REQUIRED ACTION >> Find the string "agent" in the entries and copy each line that has it.

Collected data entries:

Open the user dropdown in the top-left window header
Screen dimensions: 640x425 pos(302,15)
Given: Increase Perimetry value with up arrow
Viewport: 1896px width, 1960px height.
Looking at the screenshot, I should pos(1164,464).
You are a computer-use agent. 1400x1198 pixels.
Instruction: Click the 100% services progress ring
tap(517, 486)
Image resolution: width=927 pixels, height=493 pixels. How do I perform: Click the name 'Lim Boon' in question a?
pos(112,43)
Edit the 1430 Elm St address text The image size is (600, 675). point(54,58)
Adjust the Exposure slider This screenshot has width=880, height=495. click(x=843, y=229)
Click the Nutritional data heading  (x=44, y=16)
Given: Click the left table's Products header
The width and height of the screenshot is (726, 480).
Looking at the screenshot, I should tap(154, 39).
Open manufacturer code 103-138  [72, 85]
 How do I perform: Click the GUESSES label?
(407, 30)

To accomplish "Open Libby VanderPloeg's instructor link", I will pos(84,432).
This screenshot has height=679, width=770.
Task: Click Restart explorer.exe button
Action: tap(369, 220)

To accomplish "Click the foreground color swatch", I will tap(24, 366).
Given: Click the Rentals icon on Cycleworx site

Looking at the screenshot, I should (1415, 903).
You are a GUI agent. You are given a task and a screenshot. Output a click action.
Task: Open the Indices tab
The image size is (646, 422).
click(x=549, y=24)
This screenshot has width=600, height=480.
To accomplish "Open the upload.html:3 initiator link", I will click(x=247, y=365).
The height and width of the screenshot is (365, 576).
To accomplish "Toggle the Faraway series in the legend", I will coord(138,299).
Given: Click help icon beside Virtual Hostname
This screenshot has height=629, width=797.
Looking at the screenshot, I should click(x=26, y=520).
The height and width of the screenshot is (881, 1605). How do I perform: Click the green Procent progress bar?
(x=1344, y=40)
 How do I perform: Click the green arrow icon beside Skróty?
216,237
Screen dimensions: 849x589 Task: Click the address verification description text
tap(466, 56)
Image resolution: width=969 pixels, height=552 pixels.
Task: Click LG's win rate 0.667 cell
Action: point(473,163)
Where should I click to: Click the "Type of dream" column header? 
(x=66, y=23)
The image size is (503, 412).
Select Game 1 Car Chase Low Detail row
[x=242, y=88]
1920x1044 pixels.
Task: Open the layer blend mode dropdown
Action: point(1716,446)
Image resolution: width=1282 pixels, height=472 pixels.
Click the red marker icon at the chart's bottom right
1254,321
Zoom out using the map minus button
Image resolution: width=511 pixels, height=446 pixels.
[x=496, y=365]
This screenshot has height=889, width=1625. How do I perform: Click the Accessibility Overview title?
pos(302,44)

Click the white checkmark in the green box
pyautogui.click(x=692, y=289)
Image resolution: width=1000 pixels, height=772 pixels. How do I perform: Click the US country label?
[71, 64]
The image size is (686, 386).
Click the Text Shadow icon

RESPONSE TO THE EXERCISE >>
You are a computer-use agent. 1400x1198 pixels.
You are a GUI agent. You are given a task and a screenshot. Output a click action.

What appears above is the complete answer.